START EXERCISE DATA
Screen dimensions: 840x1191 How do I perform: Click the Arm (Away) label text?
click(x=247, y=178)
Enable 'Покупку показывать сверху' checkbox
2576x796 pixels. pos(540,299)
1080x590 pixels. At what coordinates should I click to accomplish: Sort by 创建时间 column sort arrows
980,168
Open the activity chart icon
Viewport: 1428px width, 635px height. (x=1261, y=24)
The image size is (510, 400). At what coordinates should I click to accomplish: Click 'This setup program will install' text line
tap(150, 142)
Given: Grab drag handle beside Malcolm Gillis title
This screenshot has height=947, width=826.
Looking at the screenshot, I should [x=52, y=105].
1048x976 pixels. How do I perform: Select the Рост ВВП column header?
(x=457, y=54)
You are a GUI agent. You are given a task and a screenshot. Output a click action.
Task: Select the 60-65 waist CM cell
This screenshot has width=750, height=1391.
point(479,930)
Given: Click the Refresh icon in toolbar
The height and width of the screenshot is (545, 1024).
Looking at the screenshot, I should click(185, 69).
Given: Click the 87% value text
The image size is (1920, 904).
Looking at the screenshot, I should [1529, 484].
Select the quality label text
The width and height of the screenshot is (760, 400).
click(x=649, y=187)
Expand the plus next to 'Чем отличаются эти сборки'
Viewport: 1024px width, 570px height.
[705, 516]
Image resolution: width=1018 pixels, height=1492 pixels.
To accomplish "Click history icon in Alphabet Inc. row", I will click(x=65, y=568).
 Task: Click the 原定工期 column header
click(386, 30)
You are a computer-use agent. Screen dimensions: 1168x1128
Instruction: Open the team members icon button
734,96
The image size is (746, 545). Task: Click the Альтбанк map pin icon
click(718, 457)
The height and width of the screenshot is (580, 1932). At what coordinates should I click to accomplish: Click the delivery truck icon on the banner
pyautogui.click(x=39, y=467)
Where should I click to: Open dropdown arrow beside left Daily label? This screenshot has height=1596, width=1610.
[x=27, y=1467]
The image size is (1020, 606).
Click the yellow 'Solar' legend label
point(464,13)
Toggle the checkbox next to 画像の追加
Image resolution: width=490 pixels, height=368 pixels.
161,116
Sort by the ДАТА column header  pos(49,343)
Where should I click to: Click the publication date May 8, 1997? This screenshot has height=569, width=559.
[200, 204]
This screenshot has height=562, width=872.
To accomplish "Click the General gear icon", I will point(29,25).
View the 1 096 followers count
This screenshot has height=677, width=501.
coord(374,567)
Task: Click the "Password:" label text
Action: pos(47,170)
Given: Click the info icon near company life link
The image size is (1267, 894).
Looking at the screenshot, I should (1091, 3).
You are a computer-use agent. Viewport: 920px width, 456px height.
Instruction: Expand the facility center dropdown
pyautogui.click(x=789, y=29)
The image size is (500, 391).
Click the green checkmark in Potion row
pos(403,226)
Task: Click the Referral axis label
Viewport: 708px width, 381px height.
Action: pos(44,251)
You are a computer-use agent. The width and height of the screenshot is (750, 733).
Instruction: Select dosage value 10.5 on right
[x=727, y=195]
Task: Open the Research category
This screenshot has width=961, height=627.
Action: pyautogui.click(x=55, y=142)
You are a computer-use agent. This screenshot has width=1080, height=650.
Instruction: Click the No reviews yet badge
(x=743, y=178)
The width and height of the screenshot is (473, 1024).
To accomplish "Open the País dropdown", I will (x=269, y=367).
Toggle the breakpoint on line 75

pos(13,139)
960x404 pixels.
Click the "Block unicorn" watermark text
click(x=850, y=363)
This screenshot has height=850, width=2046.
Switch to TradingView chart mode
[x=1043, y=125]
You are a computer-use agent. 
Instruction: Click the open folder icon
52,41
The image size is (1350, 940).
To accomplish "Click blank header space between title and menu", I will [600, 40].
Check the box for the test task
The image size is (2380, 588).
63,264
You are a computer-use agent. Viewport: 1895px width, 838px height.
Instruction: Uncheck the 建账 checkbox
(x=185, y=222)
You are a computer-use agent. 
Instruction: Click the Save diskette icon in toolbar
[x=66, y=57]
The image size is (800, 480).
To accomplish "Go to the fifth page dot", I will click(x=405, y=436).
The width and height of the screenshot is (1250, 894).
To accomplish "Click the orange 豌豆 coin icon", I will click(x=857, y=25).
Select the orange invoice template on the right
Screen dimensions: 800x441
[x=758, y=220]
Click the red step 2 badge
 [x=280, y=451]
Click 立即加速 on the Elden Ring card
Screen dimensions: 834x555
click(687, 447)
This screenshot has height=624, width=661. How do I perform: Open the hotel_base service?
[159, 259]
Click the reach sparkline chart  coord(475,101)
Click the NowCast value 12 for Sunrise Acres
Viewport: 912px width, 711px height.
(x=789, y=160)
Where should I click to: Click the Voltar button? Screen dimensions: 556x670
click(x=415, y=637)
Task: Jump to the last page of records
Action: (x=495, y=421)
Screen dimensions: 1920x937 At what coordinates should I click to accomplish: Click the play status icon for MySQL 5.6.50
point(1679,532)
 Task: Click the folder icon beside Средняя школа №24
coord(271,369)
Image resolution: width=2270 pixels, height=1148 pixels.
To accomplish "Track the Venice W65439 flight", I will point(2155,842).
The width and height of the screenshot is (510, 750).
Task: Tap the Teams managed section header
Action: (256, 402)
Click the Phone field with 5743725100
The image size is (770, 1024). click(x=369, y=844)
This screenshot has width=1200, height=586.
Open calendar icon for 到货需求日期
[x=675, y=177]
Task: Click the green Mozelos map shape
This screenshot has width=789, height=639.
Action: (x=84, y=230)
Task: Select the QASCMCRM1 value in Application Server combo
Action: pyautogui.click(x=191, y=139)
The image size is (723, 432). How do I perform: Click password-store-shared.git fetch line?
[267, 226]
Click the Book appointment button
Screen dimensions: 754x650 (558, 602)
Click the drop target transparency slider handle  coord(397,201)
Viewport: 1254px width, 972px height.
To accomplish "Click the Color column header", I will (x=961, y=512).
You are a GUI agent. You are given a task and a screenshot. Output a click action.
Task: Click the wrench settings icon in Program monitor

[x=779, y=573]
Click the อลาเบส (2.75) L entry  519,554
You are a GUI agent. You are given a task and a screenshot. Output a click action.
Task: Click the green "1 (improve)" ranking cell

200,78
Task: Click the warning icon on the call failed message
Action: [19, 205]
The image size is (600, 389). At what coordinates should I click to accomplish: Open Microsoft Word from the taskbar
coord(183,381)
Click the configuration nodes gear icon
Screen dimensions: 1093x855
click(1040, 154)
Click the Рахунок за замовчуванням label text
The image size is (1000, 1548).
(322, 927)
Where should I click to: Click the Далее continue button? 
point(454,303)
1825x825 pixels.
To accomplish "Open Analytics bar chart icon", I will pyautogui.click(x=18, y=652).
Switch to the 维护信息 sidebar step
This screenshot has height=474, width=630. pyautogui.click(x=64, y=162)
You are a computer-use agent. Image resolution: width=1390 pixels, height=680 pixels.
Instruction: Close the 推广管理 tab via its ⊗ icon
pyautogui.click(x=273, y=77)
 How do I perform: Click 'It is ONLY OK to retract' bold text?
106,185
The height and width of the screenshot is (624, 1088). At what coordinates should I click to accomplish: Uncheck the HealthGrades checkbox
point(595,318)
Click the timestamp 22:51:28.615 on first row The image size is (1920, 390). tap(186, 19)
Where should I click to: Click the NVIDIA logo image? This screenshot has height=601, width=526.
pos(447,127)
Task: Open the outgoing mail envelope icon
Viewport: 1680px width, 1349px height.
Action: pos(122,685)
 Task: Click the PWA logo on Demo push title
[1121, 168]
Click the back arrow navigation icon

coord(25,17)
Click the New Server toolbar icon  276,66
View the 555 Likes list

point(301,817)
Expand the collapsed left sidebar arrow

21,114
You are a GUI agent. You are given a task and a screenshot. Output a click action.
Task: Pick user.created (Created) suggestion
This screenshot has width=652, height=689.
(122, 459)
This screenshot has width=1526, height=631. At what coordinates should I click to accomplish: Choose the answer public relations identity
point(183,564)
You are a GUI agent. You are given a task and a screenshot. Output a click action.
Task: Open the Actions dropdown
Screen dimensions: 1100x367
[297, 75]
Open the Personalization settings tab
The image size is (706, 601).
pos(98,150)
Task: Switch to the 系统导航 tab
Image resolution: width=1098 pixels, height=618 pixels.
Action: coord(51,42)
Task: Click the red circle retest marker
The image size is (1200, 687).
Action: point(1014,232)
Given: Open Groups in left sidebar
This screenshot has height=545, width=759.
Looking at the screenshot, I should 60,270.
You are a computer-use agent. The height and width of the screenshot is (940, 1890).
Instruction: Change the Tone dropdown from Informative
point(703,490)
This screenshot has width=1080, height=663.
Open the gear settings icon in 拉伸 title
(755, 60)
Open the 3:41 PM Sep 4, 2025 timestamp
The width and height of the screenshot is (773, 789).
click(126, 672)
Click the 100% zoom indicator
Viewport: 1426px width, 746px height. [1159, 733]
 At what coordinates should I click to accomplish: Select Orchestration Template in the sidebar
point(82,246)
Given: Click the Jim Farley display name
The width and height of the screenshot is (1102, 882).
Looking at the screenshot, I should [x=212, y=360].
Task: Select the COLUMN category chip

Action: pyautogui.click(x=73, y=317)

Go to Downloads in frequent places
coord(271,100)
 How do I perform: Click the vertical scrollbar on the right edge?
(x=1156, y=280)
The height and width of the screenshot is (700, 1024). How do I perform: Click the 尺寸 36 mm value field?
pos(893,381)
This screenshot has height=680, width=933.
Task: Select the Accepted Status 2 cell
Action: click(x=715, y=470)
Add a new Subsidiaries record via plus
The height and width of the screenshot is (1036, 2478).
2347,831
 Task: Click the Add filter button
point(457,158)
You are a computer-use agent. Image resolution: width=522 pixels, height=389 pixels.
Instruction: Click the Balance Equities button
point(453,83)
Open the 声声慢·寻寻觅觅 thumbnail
END EXERCISE DATA
__PROBLEM TO SOLVE__: In the listing above, find the lines holding the word "orange" and copy them.

__EXERCISE ANSWER__:
To accomplish "Click the orange 豌豆 coin icon", I will click(x=857, y=25).
Select the orange invoice template on the right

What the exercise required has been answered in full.